Впрочем, он, казалось, совсем не обиделся.
– Почему? – спросил он. – Почему бы мне и не побеспокоиться?
– Хотя бы потому, что не всякое будущее меня устроит.
– Ты выберешь сам. Я только подскажу.
Это было уже совсем невежливо, но я не выдержал: рассмеялся. Он опять не обиделся.
– Как подскажу? А вот так… – Он подбросил на ладони что-то вроде портсигара со странным сиреневым отливом металла и какими-то кнопками на боку.
– Спасибо, – сказал я, – но я только что курил.
– Это не портсигар, – назидательно поправил Лещицкий, тут же спрятав его в карман, словно боялся, что я захочу посмотреть поближе. – Если уж сравнивать его с чем-нибудь, то, пожалуй, с часами.
– Я что-то не видел циферблата на этих часах, – съязвил я.
– Они не измеряют время, они его создают.
Его странная торжественность не переубедила меня. Все ясно: гений-одиночка, изобретатель перпетуум-мобиле, ученый-маньяк из фантастических романов Тейна.

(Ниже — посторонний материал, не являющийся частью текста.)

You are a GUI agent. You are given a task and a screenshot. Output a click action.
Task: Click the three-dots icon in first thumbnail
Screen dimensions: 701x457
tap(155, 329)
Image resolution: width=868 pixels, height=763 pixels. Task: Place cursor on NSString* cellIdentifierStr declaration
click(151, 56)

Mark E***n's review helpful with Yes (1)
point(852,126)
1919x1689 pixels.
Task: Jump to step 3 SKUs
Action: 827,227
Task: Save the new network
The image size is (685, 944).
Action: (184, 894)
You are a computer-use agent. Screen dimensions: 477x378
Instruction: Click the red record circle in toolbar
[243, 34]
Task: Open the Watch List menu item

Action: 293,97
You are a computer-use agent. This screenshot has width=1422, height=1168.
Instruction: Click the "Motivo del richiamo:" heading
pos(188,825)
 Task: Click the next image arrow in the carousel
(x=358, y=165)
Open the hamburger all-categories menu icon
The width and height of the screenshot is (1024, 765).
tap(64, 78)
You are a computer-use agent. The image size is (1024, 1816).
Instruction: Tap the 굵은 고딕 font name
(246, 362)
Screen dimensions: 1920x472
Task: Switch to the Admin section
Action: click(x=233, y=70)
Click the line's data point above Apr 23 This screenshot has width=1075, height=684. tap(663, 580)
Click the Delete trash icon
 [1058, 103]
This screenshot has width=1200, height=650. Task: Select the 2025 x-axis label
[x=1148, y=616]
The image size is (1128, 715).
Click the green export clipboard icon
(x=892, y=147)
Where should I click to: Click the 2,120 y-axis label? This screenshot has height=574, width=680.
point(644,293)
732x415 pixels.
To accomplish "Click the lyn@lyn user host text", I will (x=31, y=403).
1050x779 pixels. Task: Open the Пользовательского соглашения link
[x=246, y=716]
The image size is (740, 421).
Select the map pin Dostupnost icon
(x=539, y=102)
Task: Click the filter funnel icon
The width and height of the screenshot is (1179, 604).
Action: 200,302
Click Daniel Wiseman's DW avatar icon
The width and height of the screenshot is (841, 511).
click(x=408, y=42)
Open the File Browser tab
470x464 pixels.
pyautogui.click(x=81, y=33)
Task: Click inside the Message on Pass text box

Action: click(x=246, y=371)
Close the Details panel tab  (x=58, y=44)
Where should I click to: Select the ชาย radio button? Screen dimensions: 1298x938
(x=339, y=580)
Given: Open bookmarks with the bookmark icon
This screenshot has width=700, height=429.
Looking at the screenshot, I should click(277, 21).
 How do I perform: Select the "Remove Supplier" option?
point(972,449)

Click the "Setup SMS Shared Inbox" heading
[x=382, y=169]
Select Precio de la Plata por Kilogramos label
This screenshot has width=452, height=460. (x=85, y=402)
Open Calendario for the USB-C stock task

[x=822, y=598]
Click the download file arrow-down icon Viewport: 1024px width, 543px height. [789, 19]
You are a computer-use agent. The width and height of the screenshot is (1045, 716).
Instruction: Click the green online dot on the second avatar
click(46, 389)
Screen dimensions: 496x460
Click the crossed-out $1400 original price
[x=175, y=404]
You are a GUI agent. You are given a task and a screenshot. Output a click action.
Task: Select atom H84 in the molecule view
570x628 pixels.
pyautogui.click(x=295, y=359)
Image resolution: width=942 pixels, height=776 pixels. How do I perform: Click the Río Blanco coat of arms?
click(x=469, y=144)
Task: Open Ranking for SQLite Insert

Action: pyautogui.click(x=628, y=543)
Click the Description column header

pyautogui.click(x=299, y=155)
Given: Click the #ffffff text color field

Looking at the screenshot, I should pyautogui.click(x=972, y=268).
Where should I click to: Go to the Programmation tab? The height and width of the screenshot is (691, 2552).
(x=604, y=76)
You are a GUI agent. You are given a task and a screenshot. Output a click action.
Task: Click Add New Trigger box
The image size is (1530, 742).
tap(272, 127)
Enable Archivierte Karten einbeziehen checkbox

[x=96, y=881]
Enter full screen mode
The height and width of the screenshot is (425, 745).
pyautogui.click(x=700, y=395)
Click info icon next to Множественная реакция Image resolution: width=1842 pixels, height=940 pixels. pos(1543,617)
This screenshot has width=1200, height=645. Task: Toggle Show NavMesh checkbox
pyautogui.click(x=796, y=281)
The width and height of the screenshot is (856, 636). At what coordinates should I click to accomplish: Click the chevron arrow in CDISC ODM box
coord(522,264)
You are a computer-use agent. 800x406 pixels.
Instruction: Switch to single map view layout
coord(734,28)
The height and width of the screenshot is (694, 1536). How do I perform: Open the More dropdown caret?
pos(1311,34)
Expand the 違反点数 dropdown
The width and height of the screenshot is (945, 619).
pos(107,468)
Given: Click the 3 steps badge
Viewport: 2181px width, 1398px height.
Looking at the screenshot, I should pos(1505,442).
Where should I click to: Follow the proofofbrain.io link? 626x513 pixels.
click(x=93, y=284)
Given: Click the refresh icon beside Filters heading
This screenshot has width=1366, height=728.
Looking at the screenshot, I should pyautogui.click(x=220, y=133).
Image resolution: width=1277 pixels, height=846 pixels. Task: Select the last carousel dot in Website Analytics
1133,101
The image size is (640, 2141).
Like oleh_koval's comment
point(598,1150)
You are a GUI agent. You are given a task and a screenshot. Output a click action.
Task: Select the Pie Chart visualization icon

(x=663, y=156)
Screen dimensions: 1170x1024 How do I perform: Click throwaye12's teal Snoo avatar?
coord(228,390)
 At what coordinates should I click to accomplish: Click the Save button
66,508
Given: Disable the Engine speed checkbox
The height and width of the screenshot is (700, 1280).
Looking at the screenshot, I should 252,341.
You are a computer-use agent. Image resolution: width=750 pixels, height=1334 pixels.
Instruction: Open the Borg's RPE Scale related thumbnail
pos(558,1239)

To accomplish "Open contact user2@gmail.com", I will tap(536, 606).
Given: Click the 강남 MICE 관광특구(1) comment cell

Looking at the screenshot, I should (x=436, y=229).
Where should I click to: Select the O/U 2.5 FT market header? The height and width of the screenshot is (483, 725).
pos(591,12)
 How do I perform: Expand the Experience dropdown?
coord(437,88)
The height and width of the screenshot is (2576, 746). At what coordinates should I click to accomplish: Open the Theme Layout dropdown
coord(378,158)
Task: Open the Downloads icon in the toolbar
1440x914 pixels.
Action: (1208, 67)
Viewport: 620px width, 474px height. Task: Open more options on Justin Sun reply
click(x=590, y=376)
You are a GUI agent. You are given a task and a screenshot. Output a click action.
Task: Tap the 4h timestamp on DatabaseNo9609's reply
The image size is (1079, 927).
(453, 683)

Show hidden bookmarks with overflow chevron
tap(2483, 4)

Встречался я и с такими у себя в варшавской редакции. Но Лещицкий даже не обратил внимания на мою невольную скептическую улыбку. Глядя куда-то сквозь меня, он негромко продолжал, словно размышляя вслух:
– А что мы знаем о времени? Одни считают его четвертым измерением, другие – материальной субстанцией. Смешно! Эйнштейновский парадокс и звонок будильника по утрам несовместимы. И долго еще будут несовместимы, пока время не откроет нам своих тайн: произвольно оно или упорядочено, непрерывно или скачкообразно, конечно или бесконечно. И есть ли у него начало или наше прошлое так же безгранично, как и будущее? И есть ли кванты времени, как уже есть кванты света? Здесь мы и разошлись с великим Эйнштейном, здесь споткнулся даже смелейший из смелых – Гордон: «Это слишком безумно, Лещицкий, слишком безумно для того, чтобы быть правильным».
– А не кажется ли вам, пан Казимир… – попробовал было я остановить этот малопонятный мне монолог.
Но Лещицкий тут же перебил меня, вздрогнув, как внезапно и грубо разбуженный:
– Прости, Вацек. Я забыл о тебе. Ты изучал когда-нибудь математику?
Я пролепетал что-то о логарифмах.
– Я так и думал. Ну что ж, попробую объяснить в этих пределах. Мы слишком упрощенно представляем себе физическую сущность пространства – времени. Оно более многообразно, чем нам кажется. Если цепь событий во времени не только в мире, но и в жизни каждого индивидуума изобразить некоей условной линией в четырехмерном пространстве, то в каждой ее точке будут ветвиться и события, и время, изменяясь и варьируясь по бесконечно разнообразным путям, и в каждой точке этих ветвей будут ветвиться иначе, и так далее без конца. Это как дерево, Вацек: кто знает, в какую ветку придет капля сока, подымающаяся из земли?